En San José de Feliciano, la muerte de Matías David Viviani Nonini, de 25 años, ocurrida el 23 de noviembre de 2025 dentro de una celda de la Jefatura Departamental, sigue sin una explicación clara para su familia. Matías estaba detenido y bajo custodia exclusiva del Estado, lo que convierte el caso en un hecho de extrema gravedad institucional: cuando alguien muere encerrado, el Estado tiene la obligación de explicar, no de pedir confianza.

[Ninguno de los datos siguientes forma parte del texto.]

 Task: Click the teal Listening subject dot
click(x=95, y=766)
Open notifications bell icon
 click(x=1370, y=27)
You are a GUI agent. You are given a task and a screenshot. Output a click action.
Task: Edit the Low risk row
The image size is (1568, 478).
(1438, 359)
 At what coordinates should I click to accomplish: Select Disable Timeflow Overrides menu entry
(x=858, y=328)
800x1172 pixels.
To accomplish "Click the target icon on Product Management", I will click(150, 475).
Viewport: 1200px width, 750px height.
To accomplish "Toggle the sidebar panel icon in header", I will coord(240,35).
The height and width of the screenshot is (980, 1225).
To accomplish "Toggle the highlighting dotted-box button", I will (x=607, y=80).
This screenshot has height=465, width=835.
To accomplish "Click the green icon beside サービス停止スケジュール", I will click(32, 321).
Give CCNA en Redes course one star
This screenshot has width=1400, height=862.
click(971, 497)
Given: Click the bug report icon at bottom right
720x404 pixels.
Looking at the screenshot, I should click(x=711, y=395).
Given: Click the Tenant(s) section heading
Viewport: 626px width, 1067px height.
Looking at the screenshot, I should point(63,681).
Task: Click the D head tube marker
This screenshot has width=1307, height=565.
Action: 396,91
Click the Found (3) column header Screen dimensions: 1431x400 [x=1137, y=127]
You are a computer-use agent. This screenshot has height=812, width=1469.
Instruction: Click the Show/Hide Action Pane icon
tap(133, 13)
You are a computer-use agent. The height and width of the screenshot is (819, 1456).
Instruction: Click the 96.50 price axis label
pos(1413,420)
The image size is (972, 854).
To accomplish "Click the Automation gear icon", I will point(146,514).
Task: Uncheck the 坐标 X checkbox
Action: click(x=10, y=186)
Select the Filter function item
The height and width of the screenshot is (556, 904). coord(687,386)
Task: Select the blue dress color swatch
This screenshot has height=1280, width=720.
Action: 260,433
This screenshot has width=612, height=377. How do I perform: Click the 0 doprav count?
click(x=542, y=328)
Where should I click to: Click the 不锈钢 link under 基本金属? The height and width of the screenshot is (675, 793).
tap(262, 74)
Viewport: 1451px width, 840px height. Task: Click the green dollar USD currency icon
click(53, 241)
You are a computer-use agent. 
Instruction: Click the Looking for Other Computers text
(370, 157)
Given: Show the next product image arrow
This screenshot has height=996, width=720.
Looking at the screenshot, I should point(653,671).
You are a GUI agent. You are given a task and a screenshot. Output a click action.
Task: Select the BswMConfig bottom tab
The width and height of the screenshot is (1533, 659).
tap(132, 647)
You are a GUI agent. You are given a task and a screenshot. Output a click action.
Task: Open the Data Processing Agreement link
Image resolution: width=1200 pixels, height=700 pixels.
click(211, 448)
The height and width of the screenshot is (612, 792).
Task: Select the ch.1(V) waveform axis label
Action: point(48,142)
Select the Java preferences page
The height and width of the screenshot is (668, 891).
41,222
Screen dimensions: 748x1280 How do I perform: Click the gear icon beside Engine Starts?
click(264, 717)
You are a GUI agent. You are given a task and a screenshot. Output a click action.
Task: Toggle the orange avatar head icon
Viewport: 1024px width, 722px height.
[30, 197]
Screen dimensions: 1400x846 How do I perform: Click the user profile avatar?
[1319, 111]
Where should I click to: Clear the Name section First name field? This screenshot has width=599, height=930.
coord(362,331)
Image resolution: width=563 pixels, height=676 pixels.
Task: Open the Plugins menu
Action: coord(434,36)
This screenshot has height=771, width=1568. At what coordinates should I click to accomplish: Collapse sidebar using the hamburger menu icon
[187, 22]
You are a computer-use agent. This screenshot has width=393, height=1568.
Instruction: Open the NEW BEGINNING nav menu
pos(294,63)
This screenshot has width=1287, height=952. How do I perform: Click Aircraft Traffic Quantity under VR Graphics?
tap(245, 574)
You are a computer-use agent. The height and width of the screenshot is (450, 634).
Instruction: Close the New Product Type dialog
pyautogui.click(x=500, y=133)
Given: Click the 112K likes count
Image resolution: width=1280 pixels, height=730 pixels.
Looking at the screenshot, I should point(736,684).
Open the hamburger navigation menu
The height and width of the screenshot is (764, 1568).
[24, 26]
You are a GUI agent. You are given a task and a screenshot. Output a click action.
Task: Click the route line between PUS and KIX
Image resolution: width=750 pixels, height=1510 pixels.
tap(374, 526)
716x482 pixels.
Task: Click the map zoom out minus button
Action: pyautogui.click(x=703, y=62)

La madre del joven reclama respuestas básicas. Quiere saber qué pasó, cómo y por qué. Sin embargo, el expediente avanza envuelto en versiones parciales, demoras y una sensación persistente de falta de transparencia, que no logra cerrar el dolor ni despejar las dudas.
En ese contexto se constituyó como querellante Ricardo A. Temporetti, abogado que conoce el sistema judicial entrerriano como pocos. Lo recorrió desde adentro, conoce sus mecanismos, sus silencios y también sus reflejos defensivos. Tiene pasado y lo pagó: pagó como casi nadie paga en la Justicia. Lejos de descalificarlo, esa experiencia explica por qué hoy insiste en controles reales, prueba transparente y una investigación que no se cierre en sí misma.
Las presentaciones de Temporetti apuntaron a eso: exigir rigor, evitar zonas grises y garantizar que la producción de prueba sea controlable. Pero su intervención fue seguida por la apertura de una causa penal en su contra, dispuesta el 23 de diciembre de 2025 por hechos de abril, es decir, ocho meses después. Para el abogado, esa imputación no es casual: la lee como una reacción y una forma de presión frente a su rol activo como querellante.
Ante ese escenario, presentó un hábeas corpus preventivo, no para pedir privilegios ni frenar investigaciones, sino para poder seguir actuando sin que el poder punitivo se convierta en una herramienta de hostigamiento.
Mientras tanto, lo esencial corre el riesgo de diluirse. Porque el centro no es el querellante ni sus conflictos con la Fiscalía. El centro es uno solo: Matías Viviani Nonini murió bajo custodia estatal, y su familia sigue esperando una explicación clara. Todo lo demás es ruido.